Sus defensores dirán que en estos 46 años la situación del país se ha transformado de forma radical; que no es posible comparar el régimen autoritario -o dictatorial- de Díaz Ordaz con nuestra reluciente democracia; o que los jóvenes de entonces nunca buscaron incordiar a los ciudadanos, a diferencia de los bloqueos realizados a últimas fechas, en especial el plantón de los seguidores de López Obrador en Reforma en 2006 y de la CNTE en 2013.

Quienes así argumentan olvidan que, si hoy disfrutamos de una democracia -por imperfecta que ésta sea-, es gracias a la lucha continuada de miles de activistas y ciudadanos que, siguiendo el ejemplo iniciado ese 27 de agosto de 1968, se han atrevido a desafiar a la autoridad y a arrebatarle el espacio público, hasta entonces su coto exclusivo. Lo peor que puede hacer una democracia es renegar de sus orígenes y, con el insidioso argumento de salvaguardar los derechos de terceros y proteger las buenas costumbres -es increíble la desmemoria de los legisladores al usar estas palabras-, limitar el derecho de manifestación y fijar sanciones a partir de criterios subjetivos.

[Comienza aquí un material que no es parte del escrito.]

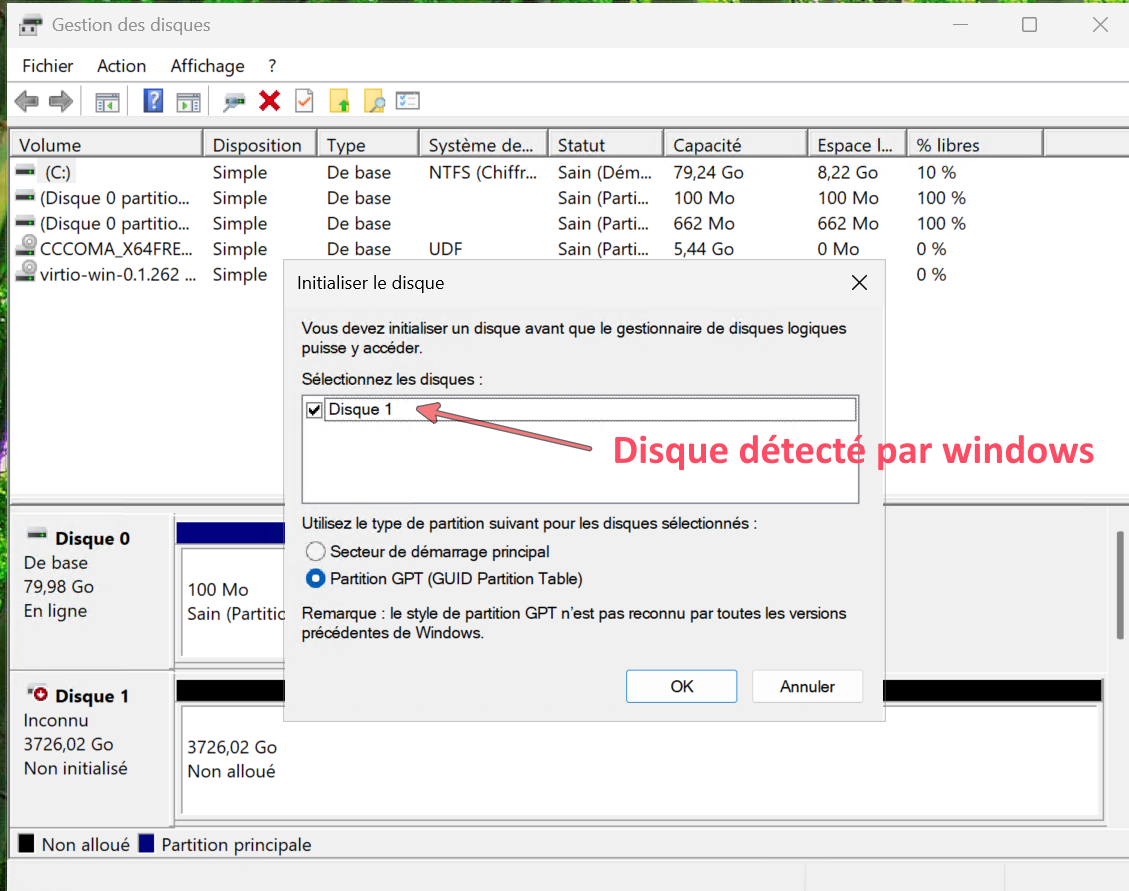This screenshot has width=1129, height=891.
Task: Open the Affichage menu
Action: [207, 66]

  Las marchas y plantones son síntomas naturales del descontento democrático. Si generan incomodidad entre los ciudadanos, es que de eso se trata: de hacer visibles causas que de otro modo se mantendrían en la oscuridad. Por supuesto que la ley -la ley penal- debe castigar a los provocadores y a quienes cometan cualquier delito, pero ello no debe conducirnos a acotar los derechos de los manifestantes, incluido el derecho a insultar a los políticos. Imposible negar las molestias que los habitantes de la ciudad de México hemos sufrido, pero utilizar el legítimo encono de los afectados para restarle toda visibilidad a la protesta -y mantener a los manifestantes bajo amenaza- significa un severo retroceso.   

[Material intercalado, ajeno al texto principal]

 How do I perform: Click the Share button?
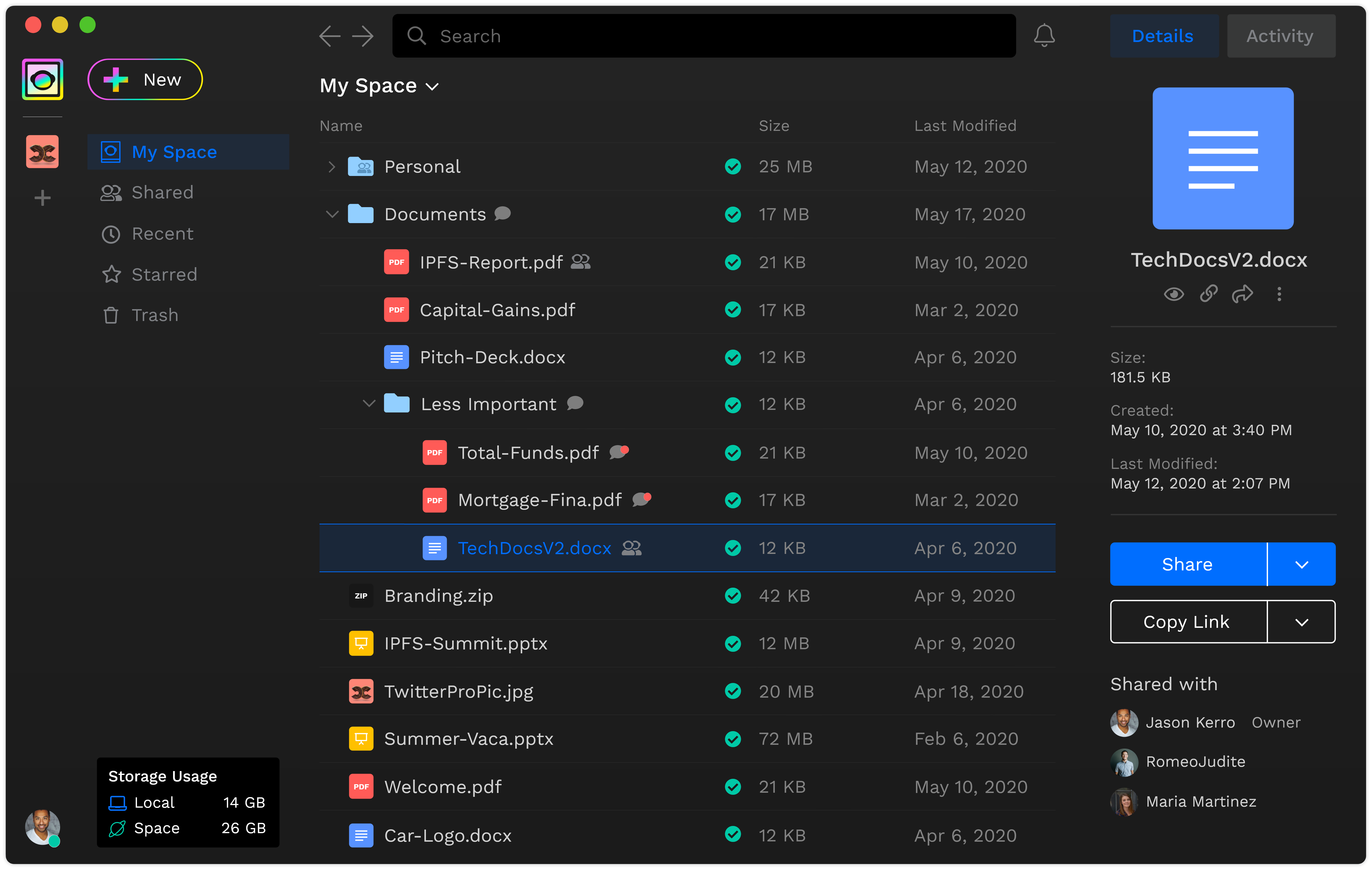coord(1187,564)
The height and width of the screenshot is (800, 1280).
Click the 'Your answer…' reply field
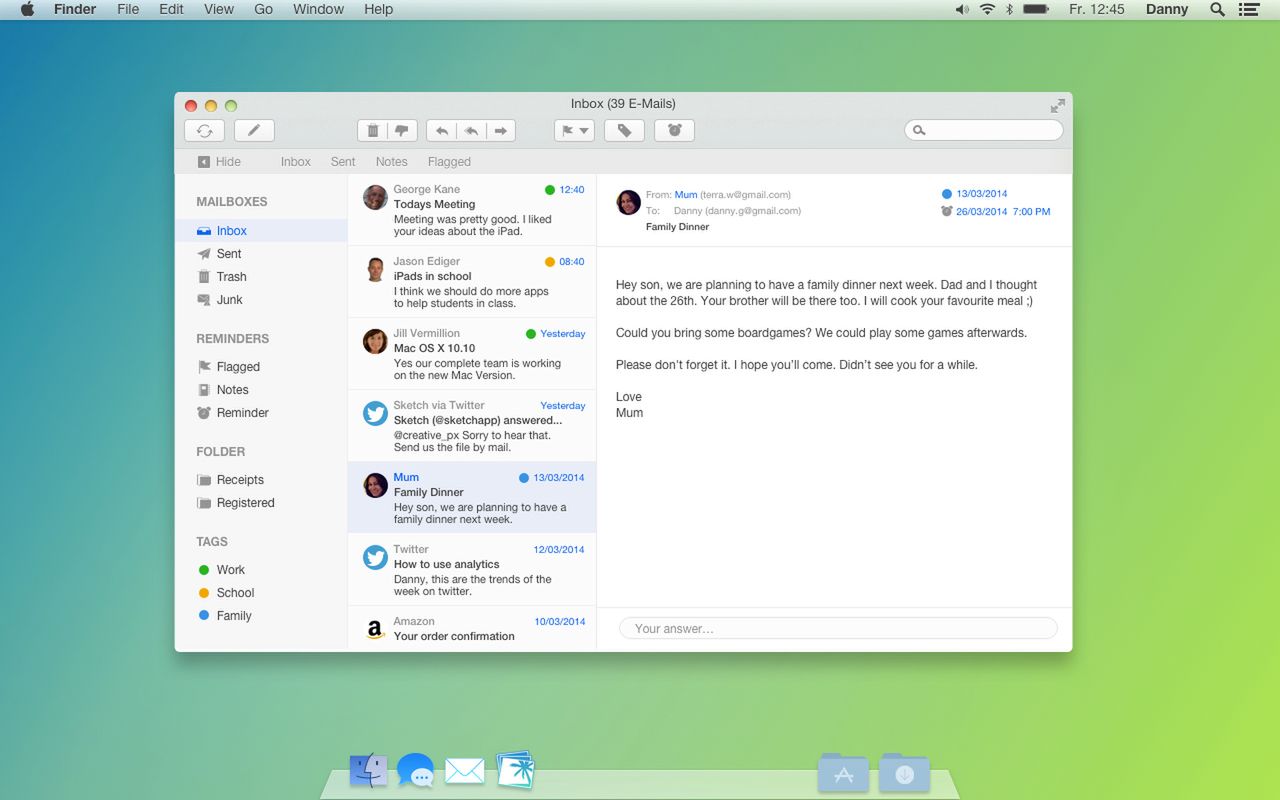click(x=838, y=629)
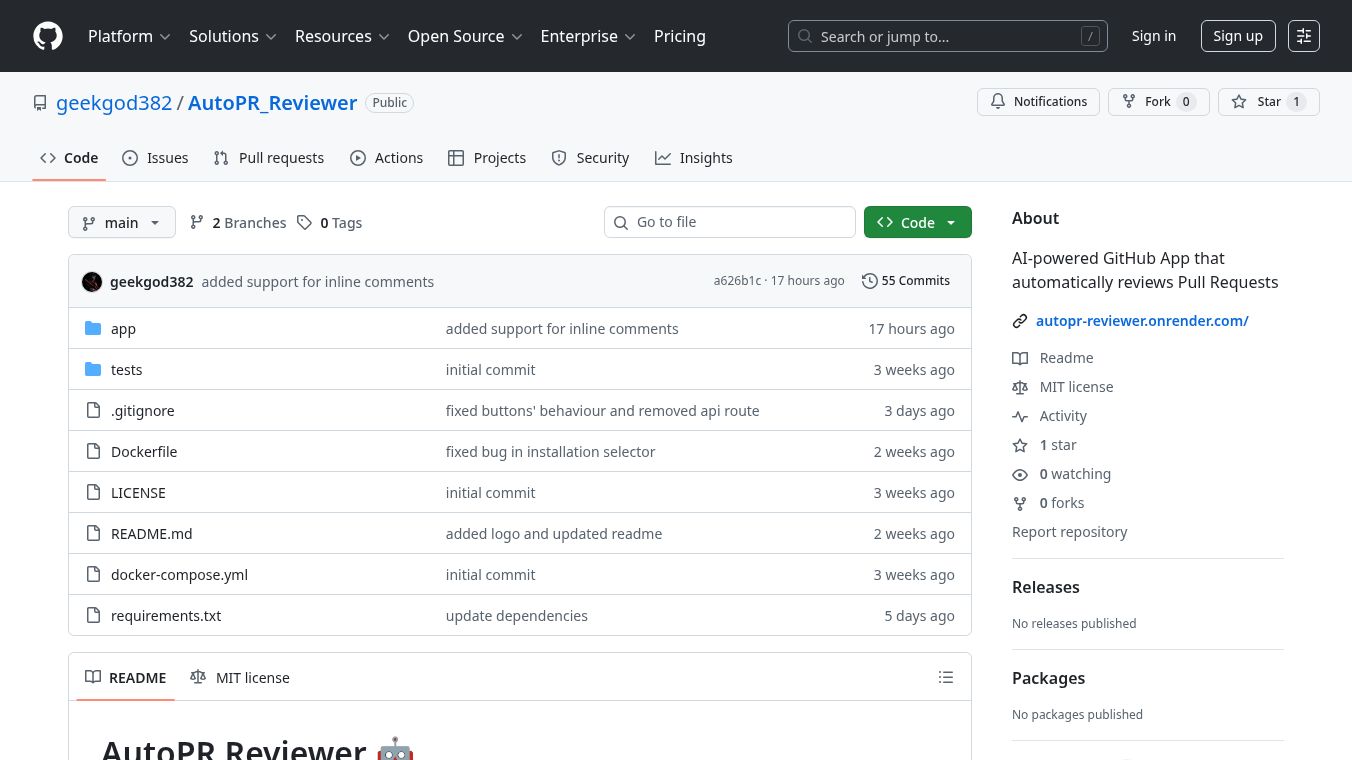Click the Notifications bell button

pyautogui.click(x=1038, y=102)
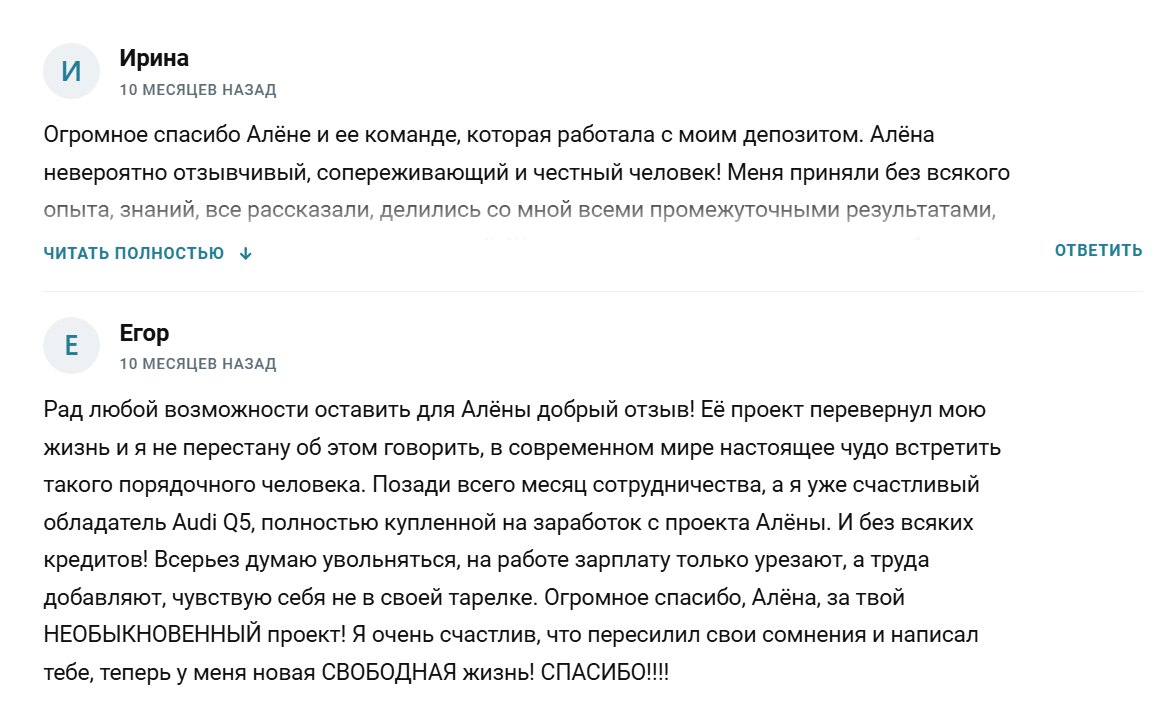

Igual que en 1968, nos corresponde salvaguardar el derecho a la disidencia. Ello no significa comulgar con las causas de los otros ni rendirnos ante quienes sólo buscan la violencia, sino estar dispuestos a padecer un embotellamiento sabiendo que, en caso necesario, podremos ocupar el espacio público en cualquier momento para protestar contra la autoridad o incluso, insisto, para insultarla.

 

Twitter: @jvolpi

 

[Publicado el 22/12/2013 a las 21:20]

[Etiquetas: Ley de Marchas DF; Ley Antiprotesta]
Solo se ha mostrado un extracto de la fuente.